The author forgot to add "fused" here, like they did in other parts of the same section.

Non-fused:

  foreach i
    y[i] = cos(x[i])
  foreach i
    z[i] = cos(y[i])

Fused, no intermediate variable:

  foreach i
    t = cos(x[i])
    z[i] = cos(t)

The temporary "t" doesn't leave the GPU. Sweeping the array twice makes you twice as dependent on memory bandwidth.

vrm 1 day ago

It’s really not a concept you can express in idiomatic Python very easily. This comes from the actual generated assembly involving copies from global GPU memory into registers (slow, bandwidth saturates quickly) and back in between the cosines.

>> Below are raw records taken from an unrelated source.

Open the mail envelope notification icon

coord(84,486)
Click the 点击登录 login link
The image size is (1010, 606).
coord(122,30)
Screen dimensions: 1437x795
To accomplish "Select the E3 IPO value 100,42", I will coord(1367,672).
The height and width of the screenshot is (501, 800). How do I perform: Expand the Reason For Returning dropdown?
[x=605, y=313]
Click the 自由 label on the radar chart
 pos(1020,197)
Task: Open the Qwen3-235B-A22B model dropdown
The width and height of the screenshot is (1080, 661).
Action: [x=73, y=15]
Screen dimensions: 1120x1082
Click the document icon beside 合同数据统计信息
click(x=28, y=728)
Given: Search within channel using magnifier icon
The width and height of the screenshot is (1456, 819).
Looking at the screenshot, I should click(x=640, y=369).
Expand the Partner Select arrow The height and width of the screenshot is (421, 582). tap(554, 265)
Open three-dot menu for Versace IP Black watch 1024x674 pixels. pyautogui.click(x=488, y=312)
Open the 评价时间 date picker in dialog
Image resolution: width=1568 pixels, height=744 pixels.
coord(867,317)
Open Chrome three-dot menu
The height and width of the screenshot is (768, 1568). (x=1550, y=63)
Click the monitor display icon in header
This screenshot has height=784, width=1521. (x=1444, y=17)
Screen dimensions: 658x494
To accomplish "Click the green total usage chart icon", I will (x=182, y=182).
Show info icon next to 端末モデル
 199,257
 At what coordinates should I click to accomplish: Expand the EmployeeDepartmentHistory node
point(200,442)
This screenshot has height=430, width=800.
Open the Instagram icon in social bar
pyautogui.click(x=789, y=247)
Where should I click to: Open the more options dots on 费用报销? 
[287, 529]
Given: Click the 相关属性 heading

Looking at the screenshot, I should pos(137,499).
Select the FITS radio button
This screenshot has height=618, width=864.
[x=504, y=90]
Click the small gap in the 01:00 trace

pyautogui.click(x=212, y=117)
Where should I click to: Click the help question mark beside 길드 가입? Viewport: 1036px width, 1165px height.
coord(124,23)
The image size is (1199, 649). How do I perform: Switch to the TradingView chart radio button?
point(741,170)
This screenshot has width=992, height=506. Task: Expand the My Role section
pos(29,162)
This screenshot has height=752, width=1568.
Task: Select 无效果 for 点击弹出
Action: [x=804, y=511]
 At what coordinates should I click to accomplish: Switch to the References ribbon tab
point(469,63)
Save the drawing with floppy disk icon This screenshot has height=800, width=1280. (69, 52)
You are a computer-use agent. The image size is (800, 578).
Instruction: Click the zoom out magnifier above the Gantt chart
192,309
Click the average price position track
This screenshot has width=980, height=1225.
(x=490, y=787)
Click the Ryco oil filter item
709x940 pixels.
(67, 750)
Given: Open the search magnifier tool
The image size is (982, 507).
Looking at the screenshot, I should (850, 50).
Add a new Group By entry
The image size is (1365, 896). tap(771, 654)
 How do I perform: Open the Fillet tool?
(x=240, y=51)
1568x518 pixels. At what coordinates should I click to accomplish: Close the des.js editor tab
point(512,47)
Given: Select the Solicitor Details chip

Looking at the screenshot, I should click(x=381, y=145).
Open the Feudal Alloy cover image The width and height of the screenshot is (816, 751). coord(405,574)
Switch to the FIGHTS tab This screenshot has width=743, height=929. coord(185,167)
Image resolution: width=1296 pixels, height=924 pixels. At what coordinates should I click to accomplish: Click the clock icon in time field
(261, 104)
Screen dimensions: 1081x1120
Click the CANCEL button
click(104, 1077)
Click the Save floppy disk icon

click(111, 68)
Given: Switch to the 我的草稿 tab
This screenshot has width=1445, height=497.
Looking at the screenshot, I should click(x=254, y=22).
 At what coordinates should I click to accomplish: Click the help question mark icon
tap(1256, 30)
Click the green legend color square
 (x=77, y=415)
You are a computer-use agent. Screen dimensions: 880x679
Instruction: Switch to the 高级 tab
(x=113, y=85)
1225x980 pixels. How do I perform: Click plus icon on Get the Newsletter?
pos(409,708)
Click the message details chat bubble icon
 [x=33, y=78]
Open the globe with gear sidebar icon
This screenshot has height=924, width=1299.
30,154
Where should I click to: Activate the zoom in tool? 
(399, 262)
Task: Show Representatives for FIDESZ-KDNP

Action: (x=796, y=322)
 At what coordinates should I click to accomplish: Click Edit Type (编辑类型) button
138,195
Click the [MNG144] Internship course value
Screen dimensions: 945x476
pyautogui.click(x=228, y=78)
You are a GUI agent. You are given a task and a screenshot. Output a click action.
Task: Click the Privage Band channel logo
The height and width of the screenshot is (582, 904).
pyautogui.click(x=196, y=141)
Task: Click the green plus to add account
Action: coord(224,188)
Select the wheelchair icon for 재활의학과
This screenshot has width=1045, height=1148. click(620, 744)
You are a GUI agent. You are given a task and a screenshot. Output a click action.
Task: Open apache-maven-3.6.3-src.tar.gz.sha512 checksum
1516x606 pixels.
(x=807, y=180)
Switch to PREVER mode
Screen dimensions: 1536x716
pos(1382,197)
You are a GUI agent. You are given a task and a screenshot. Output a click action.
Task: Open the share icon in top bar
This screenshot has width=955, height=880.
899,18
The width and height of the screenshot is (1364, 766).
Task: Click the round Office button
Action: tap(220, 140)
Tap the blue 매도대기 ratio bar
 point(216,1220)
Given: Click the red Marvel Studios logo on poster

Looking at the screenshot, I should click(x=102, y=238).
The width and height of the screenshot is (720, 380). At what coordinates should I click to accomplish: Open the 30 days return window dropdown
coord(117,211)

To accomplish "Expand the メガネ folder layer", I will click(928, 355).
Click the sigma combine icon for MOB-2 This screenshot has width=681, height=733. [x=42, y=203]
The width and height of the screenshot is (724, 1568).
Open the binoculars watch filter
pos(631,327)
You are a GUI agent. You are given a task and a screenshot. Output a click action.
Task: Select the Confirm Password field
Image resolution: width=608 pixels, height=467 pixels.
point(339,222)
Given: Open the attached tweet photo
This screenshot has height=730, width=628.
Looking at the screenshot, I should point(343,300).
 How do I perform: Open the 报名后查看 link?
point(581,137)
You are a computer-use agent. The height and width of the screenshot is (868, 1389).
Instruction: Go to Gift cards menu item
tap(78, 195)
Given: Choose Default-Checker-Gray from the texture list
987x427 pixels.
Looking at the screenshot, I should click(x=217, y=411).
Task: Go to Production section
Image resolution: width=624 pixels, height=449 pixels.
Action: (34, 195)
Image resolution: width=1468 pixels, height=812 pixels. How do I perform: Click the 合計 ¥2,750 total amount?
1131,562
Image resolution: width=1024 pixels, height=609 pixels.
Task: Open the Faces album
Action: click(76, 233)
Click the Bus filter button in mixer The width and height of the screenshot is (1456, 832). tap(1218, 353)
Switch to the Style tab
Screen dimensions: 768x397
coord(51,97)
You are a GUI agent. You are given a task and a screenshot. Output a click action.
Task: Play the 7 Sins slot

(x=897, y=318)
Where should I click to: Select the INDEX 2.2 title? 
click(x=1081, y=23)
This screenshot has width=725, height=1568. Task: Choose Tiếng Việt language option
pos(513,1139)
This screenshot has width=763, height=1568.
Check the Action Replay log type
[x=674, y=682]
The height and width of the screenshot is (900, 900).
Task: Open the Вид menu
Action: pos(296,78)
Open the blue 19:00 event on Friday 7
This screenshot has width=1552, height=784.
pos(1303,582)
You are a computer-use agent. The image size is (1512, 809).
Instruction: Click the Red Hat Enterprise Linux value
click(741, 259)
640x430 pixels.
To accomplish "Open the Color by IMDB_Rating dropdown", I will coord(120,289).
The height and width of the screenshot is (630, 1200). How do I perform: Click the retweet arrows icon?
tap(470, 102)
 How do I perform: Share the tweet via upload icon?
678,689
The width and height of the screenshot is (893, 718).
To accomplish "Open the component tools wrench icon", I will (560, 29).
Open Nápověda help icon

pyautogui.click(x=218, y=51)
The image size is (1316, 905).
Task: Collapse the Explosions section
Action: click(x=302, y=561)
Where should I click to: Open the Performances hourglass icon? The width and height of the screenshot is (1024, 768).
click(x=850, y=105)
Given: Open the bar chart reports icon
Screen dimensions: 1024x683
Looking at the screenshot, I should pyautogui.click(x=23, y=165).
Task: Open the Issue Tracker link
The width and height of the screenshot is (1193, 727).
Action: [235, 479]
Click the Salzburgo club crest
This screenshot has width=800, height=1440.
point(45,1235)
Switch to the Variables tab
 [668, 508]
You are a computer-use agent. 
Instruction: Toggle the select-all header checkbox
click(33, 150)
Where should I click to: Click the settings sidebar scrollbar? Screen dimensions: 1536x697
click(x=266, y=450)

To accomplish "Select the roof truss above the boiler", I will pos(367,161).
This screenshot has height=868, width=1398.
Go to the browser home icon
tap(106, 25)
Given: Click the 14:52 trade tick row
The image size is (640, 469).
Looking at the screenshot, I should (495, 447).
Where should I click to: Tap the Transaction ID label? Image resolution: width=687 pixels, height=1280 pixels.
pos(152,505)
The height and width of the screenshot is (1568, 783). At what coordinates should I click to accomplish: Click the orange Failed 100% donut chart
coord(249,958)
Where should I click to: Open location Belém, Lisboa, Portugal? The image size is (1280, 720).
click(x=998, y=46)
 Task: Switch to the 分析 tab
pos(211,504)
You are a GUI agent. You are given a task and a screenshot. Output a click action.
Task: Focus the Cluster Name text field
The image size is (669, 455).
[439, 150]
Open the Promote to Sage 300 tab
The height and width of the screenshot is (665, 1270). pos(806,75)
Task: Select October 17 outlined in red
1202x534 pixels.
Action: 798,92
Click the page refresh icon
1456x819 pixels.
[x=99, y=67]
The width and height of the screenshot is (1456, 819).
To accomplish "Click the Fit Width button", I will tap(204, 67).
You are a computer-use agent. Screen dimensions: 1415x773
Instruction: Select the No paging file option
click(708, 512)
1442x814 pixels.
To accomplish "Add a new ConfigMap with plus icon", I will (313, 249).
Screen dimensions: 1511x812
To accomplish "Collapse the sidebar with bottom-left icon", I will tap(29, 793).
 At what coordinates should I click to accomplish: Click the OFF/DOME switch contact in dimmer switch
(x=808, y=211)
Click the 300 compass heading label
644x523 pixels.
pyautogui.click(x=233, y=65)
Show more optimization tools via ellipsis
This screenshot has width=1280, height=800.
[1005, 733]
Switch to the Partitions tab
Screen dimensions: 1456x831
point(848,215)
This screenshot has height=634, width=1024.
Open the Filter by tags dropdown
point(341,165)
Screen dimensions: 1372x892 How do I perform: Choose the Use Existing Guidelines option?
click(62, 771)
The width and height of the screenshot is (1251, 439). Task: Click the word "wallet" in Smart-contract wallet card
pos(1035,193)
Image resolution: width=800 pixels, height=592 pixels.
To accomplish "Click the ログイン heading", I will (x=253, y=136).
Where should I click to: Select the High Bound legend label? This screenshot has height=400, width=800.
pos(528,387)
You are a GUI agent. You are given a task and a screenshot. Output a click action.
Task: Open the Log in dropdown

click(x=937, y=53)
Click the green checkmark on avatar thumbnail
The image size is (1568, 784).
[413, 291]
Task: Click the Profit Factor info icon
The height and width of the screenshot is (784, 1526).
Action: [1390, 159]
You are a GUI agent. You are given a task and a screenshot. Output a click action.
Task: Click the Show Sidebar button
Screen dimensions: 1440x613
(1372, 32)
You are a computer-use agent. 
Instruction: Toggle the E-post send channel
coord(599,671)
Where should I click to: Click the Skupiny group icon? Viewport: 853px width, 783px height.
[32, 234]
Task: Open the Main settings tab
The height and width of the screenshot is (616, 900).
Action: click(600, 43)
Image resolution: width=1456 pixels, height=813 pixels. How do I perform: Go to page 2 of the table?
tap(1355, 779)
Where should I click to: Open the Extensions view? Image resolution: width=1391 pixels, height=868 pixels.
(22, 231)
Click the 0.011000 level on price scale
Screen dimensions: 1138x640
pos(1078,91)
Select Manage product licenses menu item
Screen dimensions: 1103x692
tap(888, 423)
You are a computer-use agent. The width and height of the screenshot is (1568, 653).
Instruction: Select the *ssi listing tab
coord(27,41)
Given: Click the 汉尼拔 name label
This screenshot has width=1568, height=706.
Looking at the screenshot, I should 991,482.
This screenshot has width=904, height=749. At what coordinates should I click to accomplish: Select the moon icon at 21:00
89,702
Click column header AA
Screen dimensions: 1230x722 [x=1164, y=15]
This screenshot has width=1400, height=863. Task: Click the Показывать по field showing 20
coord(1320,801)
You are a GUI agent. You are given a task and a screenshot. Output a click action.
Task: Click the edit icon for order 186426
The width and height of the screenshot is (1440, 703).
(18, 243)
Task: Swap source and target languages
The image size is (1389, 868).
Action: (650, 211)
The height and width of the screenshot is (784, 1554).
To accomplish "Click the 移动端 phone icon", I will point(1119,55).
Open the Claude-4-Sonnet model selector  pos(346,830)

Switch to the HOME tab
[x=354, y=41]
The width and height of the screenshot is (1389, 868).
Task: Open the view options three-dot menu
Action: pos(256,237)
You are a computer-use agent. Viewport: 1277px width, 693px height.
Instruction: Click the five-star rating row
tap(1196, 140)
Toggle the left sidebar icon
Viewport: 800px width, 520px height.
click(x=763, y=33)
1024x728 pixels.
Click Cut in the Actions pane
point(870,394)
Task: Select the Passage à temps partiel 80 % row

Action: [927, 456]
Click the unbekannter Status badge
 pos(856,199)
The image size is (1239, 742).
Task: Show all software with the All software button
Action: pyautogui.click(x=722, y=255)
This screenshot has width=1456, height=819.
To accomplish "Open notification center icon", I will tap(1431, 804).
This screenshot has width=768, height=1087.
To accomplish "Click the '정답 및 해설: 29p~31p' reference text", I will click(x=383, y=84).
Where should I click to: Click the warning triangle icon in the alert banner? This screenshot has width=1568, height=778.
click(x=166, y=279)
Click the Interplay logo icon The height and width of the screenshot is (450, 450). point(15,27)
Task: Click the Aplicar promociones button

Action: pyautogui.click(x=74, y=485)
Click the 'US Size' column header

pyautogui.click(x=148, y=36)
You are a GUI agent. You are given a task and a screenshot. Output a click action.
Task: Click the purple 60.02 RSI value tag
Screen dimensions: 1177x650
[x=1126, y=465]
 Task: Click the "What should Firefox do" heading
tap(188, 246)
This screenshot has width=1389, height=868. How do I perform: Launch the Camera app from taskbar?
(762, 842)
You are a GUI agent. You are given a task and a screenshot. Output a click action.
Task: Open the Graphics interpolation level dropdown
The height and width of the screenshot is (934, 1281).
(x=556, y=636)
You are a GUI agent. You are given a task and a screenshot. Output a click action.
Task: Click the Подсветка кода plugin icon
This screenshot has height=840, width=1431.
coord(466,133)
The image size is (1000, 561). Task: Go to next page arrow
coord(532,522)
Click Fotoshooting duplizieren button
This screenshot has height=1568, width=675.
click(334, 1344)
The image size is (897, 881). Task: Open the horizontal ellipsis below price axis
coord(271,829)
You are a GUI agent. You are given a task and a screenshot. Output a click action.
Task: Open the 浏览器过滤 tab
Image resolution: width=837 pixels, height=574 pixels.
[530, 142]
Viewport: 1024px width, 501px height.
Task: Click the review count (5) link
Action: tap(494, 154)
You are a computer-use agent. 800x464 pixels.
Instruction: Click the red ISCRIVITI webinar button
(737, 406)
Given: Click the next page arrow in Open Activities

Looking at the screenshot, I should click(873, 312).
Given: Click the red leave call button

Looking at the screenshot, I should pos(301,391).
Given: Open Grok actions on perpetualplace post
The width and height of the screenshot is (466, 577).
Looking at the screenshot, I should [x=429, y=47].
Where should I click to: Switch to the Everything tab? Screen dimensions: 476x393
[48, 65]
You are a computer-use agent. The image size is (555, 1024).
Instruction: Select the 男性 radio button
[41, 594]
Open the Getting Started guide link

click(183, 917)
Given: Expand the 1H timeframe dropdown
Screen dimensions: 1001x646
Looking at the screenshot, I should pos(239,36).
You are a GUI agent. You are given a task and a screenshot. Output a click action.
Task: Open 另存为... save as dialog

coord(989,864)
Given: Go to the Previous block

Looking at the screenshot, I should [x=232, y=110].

If you can avoid the intermediate roundtrip that cuts the cost approximately in half.

ollin 1 day ago

Yeah, that part should not be read literally; `x.cos().cos()` and `x1 = x.cos(); x2 = x1.cos()` both launch the same number of kernels (two in unfused/eager mode, one in fused/torch.compile, see this test notebook [1]). I think the author chained the two cos calls to symbolize the idea of combining them (without exposing the intermediate result), but chaining the two cos calls doesn't literally trigger operator fusion.

[1] https://colab.research.google.com/drive/13a4Y-ko6QLMPAhBz64c...